Autofocus is fast and smooth. Even the macro shots came out great. The shots taken indoors or during low light were strictly average. The overall image quality is good for its price. There is no secondary microphone so the audio recorded during the video isn’t that great. It supports touch to focus and continuous auto focus during video recording. The front-facing 2MP camera can shoot VGA videos and is enough for quick selfies or video calls over Skype or Hangouts.
Decent Hardware Internals For The Price
This device is powered by a trusted MT6589 SoC from MediaTek clocked at 1.2GHz. It consists of four ARM Cortex A7 CPU cores along with PowerVR SGX544 GPU and 1GB RAM. There’s 4GB storage and only 1GB allocated for installing apps but it isn’t much of a concern as this device supports microSD card therefore larger apps can be installed on it. Accelerometer, proximity, ambient light sensor and compass are present but the gyroscope is missing.
When it comes to actual performance, I did notice slight lags at times, particularly while using the Google Chrome web browser. I tested games like Temple Run 2, Real Racing 3 and Modern Combat 4 and the overall gaming performance is acceptable. Multitasking experience is good too. The loudspeaker is predictably loud and clear although its placement could have been better. Call quality was average due to lack of noise cancellation microphones. It sometimes gets muffled when holding the device. A 1800mAh battery powers the Xolo Q900 and it is just enough for a full charge in the morning.
Two Generations Old Android
In spite of being released after the launch of Android 4.4 (KitKat), the Xolo Q900 comes pre-installed with a two year old Android 4.2.2 JellyBean operating system. For some reason, instead of providing stock Android UI elements, Xolo has decided to copy icons from Samsung’s TouchWiz UI. There is also a multi-window sidebar-like interface from Samsung called ‘Instant Access’ but it turns out to be just an app shortcuts bar where favourite apps can be pinned and launched when necessary. There is an option where users can schedule when the device automatically powers on or off.

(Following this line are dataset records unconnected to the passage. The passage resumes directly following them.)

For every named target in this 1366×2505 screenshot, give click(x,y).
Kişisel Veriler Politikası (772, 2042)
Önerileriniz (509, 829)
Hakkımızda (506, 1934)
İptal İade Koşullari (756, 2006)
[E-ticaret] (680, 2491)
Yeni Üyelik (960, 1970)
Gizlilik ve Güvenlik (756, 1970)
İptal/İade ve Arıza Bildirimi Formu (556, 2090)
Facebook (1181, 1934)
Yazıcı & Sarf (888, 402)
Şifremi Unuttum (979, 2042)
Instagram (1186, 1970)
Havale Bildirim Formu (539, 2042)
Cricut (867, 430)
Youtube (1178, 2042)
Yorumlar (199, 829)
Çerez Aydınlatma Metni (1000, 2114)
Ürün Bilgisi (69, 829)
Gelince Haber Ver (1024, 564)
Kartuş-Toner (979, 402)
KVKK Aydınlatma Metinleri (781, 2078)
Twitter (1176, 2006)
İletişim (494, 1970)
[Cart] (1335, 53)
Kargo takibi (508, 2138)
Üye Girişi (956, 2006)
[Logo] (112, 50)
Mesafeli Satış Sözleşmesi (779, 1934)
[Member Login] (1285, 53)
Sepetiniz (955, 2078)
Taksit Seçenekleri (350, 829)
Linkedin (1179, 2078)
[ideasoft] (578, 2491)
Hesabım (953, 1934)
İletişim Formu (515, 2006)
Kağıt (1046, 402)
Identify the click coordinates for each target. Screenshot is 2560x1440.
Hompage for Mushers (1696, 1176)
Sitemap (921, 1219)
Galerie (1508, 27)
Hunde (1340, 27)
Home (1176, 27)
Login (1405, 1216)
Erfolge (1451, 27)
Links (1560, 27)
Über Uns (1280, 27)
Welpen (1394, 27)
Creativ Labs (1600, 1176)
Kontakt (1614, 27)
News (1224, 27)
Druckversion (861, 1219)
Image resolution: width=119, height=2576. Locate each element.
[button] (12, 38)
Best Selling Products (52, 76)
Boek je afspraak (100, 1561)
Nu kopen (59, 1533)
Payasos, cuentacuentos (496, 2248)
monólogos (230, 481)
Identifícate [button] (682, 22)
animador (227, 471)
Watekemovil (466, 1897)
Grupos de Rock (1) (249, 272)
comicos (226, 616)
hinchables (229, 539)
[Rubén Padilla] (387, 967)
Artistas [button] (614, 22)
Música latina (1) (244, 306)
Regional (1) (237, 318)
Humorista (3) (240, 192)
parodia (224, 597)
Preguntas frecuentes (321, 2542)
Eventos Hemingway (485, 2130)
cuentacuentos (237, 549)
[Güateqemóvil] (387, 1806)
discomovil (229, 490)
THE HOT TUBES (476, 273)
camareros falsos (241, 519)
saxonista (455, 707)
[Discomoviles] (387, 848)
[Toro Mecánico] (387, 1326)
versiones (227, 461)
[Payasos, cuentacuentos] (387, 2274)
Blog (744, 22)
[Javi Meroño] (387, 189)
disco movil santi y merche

Helpfully, there’s quick setting toggles in the notifications bar.
Dual SIM With Good Connectivity Options
The Xolo Q900 comes with dual SIM card slots, 42.2Mbps HSDPA 3G, Wi-Fi a/b/g/n, Bluetooth 4.0, A-GPS and microUSB v2.0 port. There were no signal issues as it managed to hold on to cellular signal even in places where it isn’t supposed to. It lacks wireless display mirroring but it would be unfair to expect it from a device at this price. There are dual SIM settings where users can set SIM card preferences for data, text and calls.
The Xolo Q900 is currently priced at around Rs9500 (US$160) in the Indian market which brings it in competition with Nokia Lumia 520, Nokia X, Nokia Lumia 525, Samsung Galaxy S Duos 2 and the Sony Xperia E1 Dual. Hardware wise it looks to be the best option on paper with its sharp screen, quad-core processor and full HD video recording. But if actual performance is concerned, the Nokia Lumia 525 beats it in gaming as well as in general UI performance. If you do not have a problem with Windows Phone, I would suggest waiting for the Nokia Lumia 630 which launches June 2014. If you want only Android, the Xolo Q900 is a sound choice for the price.